E se questo non bastasse a stupirvi, sempre secondo le teorie di Hancock, il nostro pianeta sarebbe di nuovo sull’orlo di un altro disastro naturale che, come milioni di anni fa, potrebbe cancellare quasi completamente dal pianeta terra la vita umana.

STORIA O TEORIE DELLA COSPIRAZIONE (SPOILER: LA SECONDA)

Quello che possiamo dire di questo documentario è che sarebbe stato davvero interessante partire dall’origine della teoria di Graham Hancock, comprendere in che modo sia arrivato a postularla, perché la risposta non è esattamente quella data dal documentario di Netflix, quantomeno non è una risposta scientificamente accettabile.

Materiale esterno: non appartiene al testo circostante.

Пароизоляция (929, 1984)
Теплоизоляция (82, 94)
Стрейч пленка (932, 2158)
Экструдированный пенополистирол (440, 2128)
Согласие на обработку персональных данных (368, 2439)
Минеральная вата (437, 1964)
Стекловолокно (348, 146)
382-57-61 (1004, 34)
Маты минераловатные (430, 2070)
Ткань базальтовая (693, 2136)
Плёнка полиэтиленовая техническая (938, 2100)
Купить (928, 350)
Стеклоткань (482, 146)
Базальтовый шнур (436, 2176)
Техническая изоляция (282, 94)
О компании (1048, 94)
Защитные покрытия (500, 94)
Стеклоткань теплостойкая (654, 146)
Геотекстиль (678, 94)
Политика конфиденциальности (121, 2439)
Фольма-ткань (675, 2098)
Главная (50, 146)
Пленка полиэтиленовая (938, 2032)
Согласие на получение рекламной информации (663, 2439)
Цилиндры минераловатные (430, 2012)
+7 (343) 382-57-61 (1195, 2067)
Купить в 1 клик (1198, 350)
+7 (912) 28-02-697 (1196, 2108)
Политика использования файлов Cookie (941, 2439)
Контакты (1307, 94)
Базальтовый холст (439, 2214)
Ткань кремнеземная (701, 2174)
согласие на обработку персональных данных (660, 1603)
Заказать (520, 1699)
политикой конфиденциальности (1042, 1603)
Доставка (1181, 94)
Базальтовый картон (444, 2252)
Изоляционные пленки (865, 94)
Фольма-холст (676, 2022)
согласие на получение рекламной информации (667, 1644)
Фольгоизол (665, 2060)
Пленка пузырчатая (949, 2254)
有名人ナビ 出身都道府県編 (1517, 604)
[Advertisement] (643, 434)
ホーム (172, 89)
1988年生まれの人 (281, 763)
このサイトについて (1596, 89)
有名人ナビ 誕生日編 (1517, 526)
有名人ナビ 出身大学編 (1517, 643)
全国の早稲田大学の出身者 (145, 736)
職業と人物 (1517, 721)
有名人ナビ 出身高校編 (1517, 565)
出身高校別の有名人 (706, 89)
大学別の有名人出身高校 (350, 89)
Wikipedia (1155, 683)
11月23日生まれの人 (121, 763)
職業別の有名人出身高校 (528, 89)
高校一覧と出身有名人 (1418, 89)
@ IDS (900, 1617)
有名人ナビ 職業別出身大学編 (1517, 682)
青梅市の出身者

Ciò che si vede infatti ne L’antica apocalisse è un uomo che ha speso la propria vita a cercare di dimostra una legge universale partendo da una serie di casi particolari (metodo induttivo), piuttosto che qualcuno che, partendo da un principio generale riesce a spiegare fenomeni particolari (metodo deduttivo). Parole forse un po’ complicate per dire più semplicemente che Hancock ha letteralmente girato il mondo a caccia di prove che calzassero con la sua teoria e, sorpresa delle sorprese, alla fine è riuscito a provarla.
Ma se quello che venga mostrato nel suo documentario sia la verità o meno è per così dire un altro paio di maniche.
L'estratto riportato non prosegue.